A second jury returned an even higher, seven-figure verdict, which Davis slashed to $54,000, or three times the statutory minimum. The copyright law calls for damages ranging from $750 to $150,000 per work. But the RIAA demanded a third trial, which it was allowed to do for procedural reasons. Those damages also were in the seven-figure range. Davis cut that award to $54,000 as well, ruling that anything higher would be unconstitutional.

Thomas-Rasset and the RIAA appealed to the 8th Circuit Court of Appeals, which reinstated the original $220,000 award last September. The appellate court said in its ruling that a six-figure award was not unconstitutionally excessive, but that a larger award might have been. "If and when a jury returns a multimillion-dollar award for noncommercial online copyright infringement, then there will be time enough to consider it," the court said in its ruling.

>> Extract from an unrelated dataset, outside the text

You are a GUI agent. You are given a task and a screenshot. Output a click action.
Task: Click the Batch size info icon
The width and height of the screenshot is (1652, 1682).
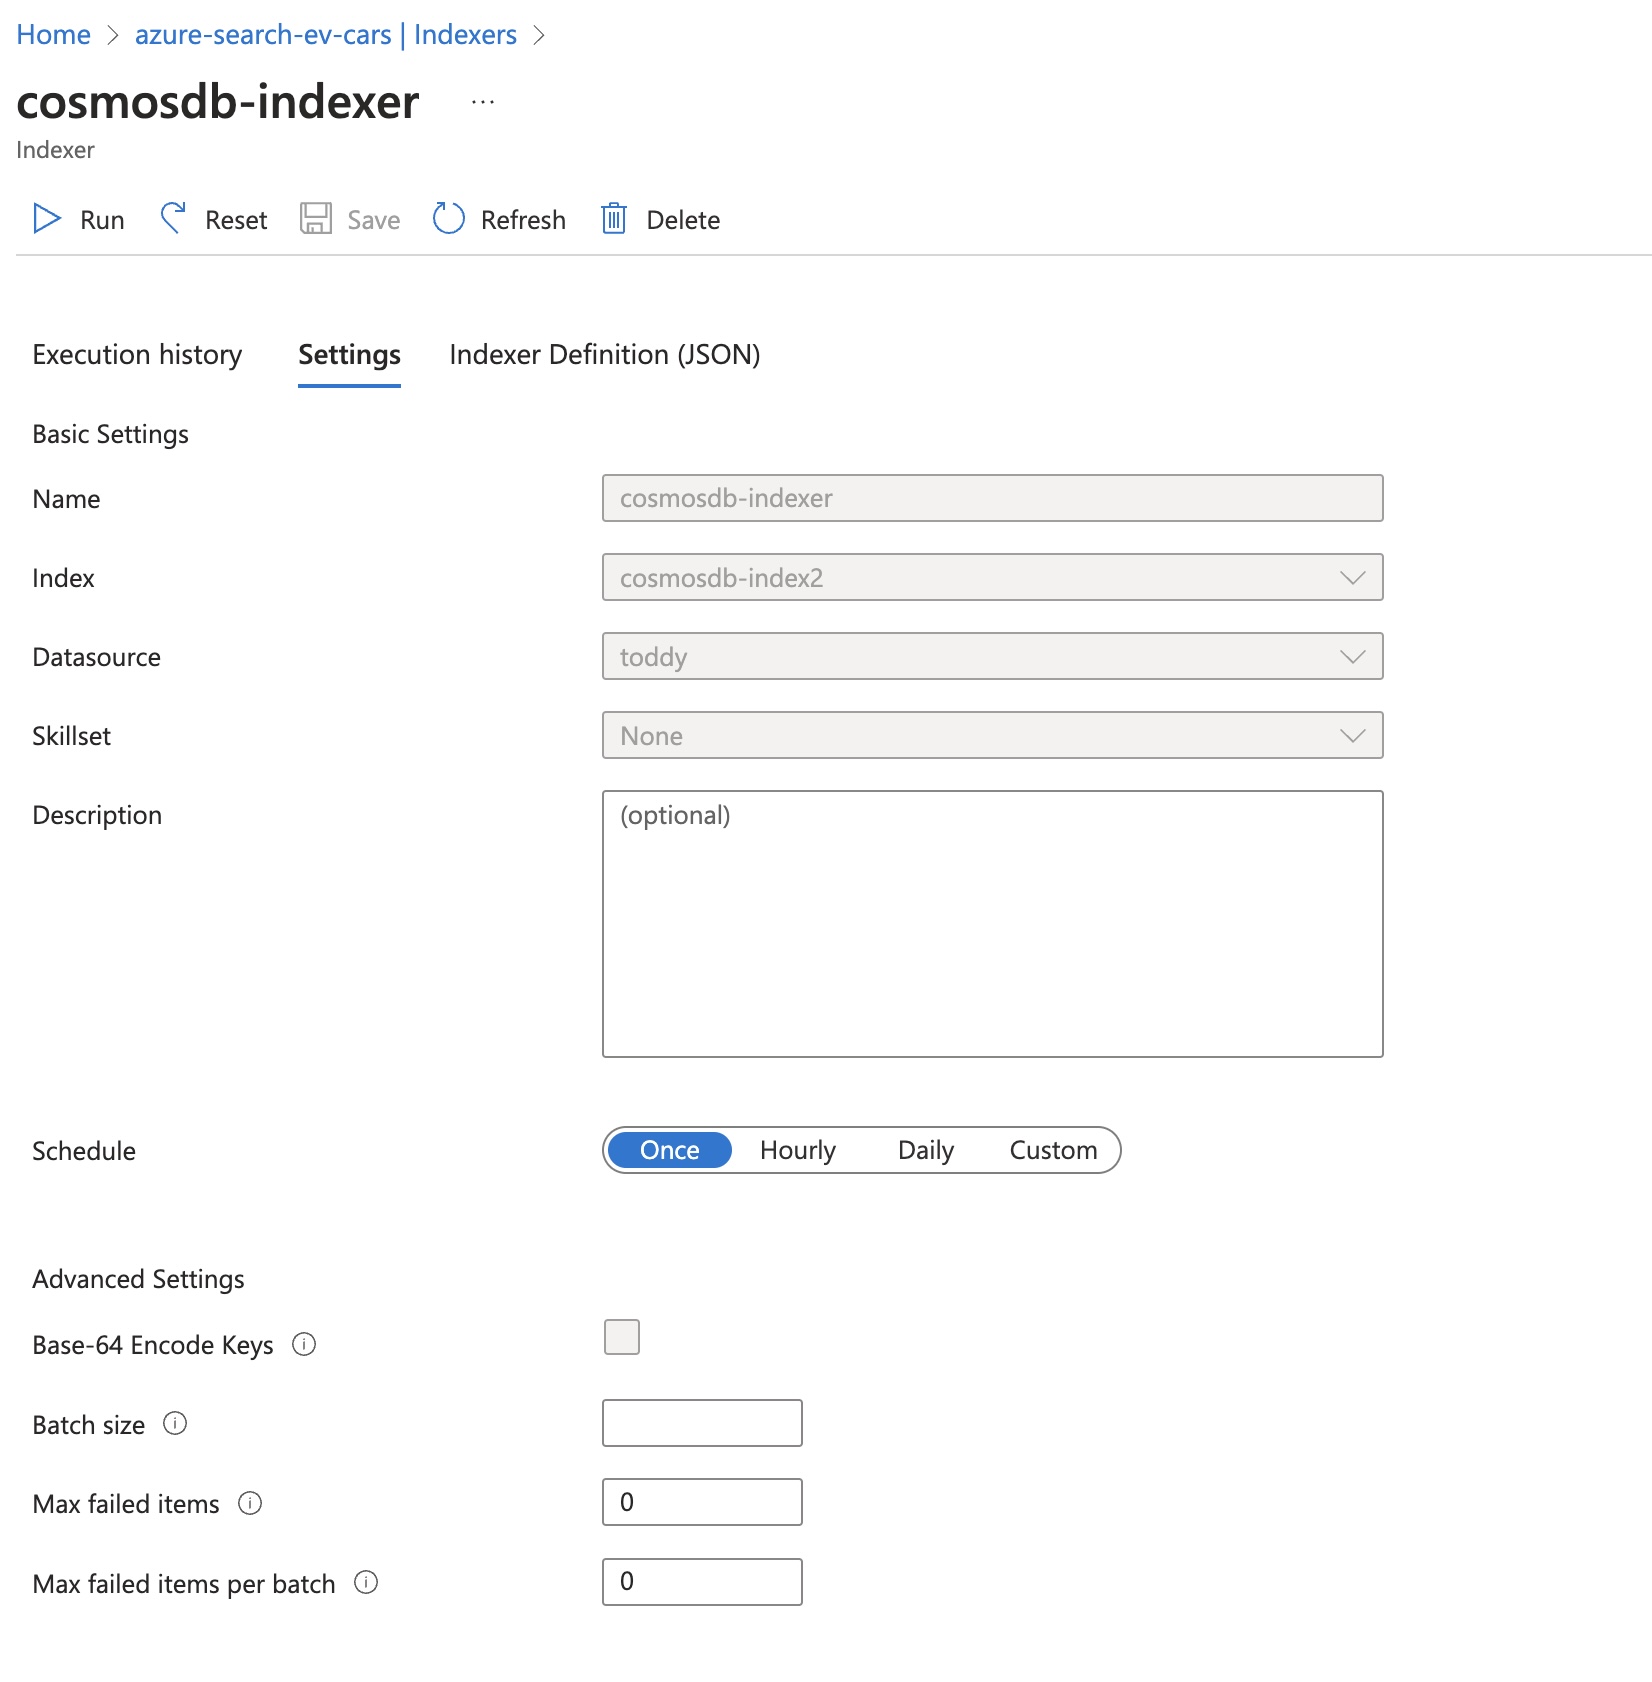pos(175,1424)
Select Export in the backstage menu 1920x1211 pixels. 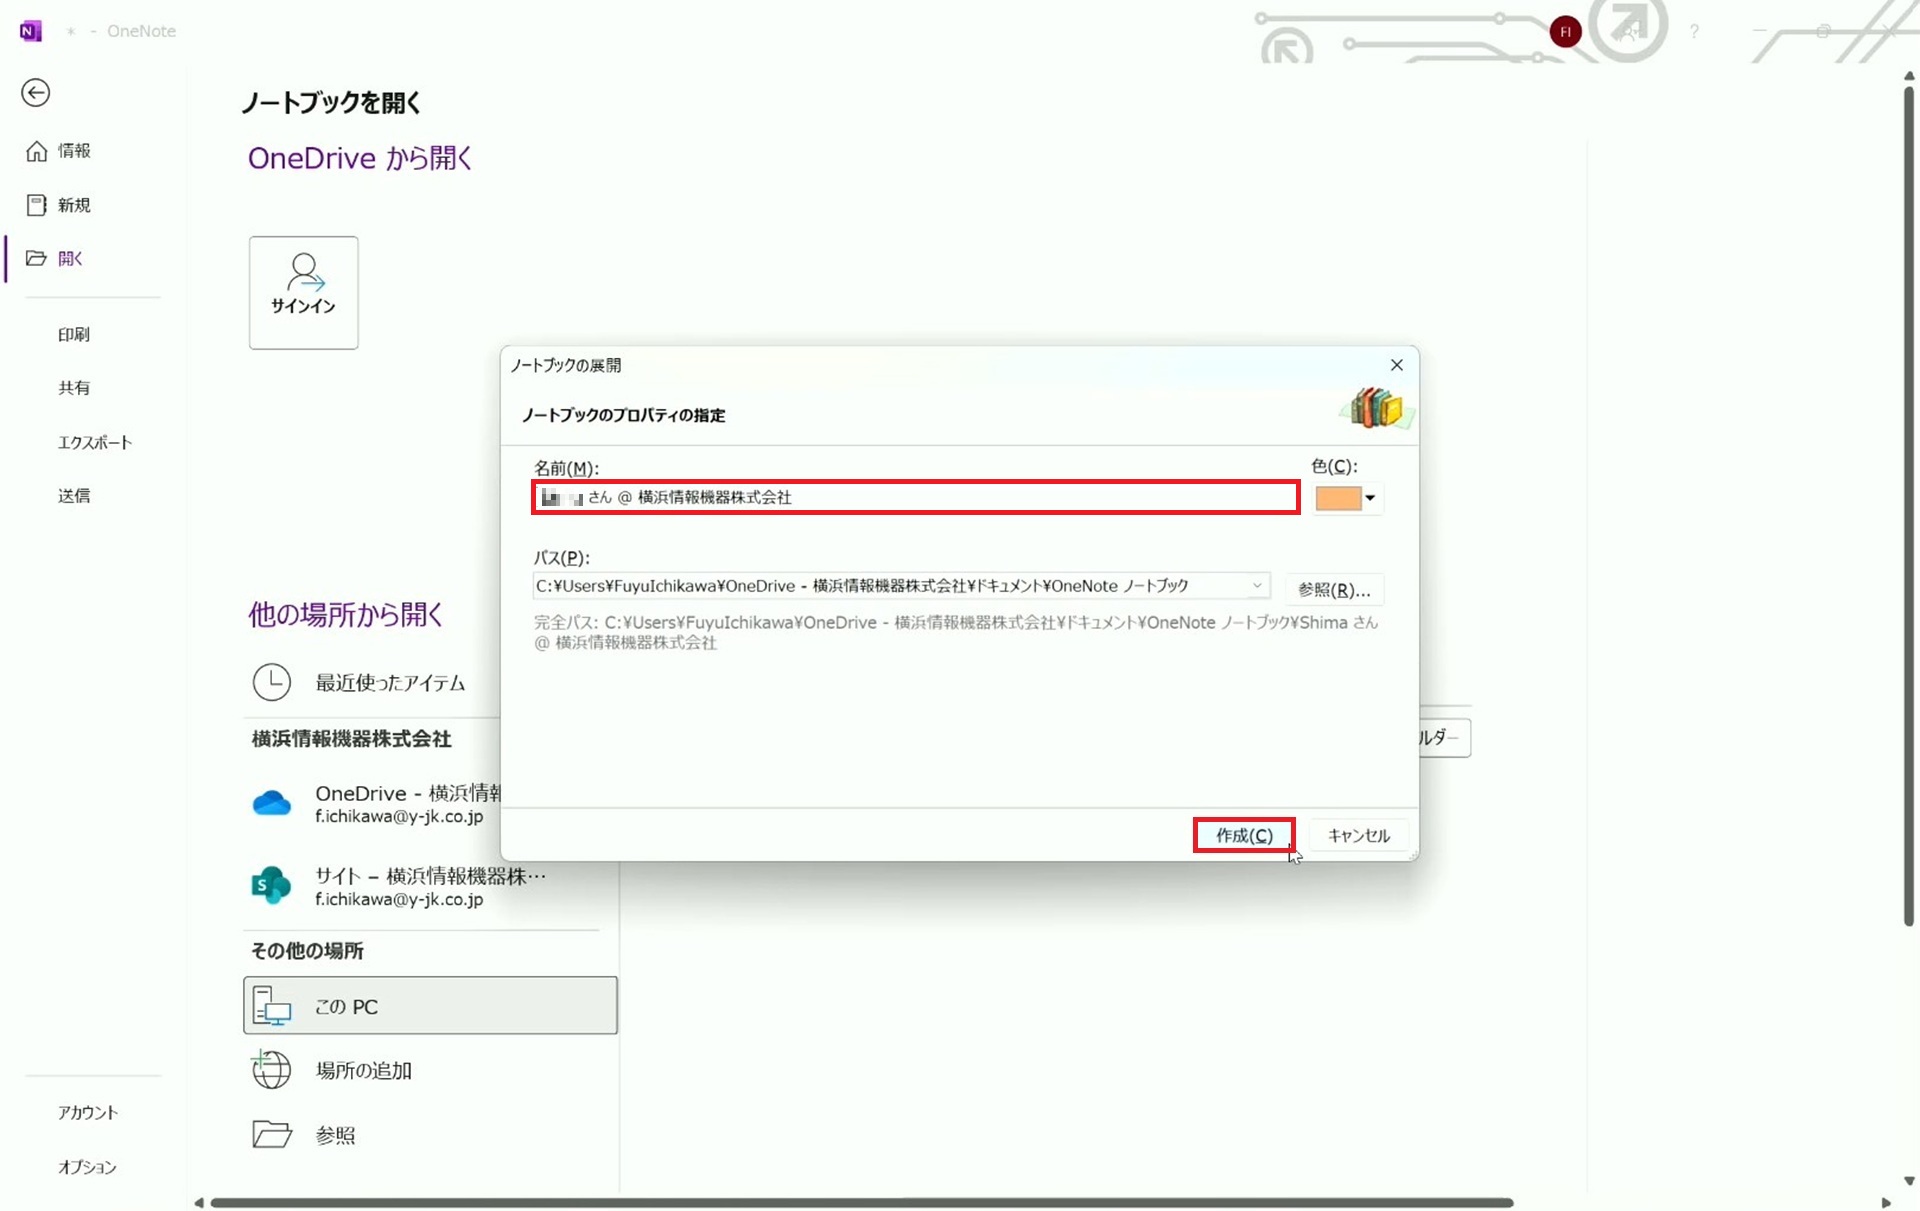pyautogui.click(x=94, y=442)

Late last year, Thomas-Rasset filed a petition asking the Supreme Court to hear the case. She argues that the $220,000 verdict is arbitrary and has no relationship to any actual damages that she might have caused the record industry.

The Obama administration counters in its brief that statutory damages in copyright cases don't "simply redress a private injury" but also "vindicate an important public interest, in particular, the exclusive rights conferred by a copyright."

"Congress's judgment as to the appropriate amounts is entitled to deference," the administration argues.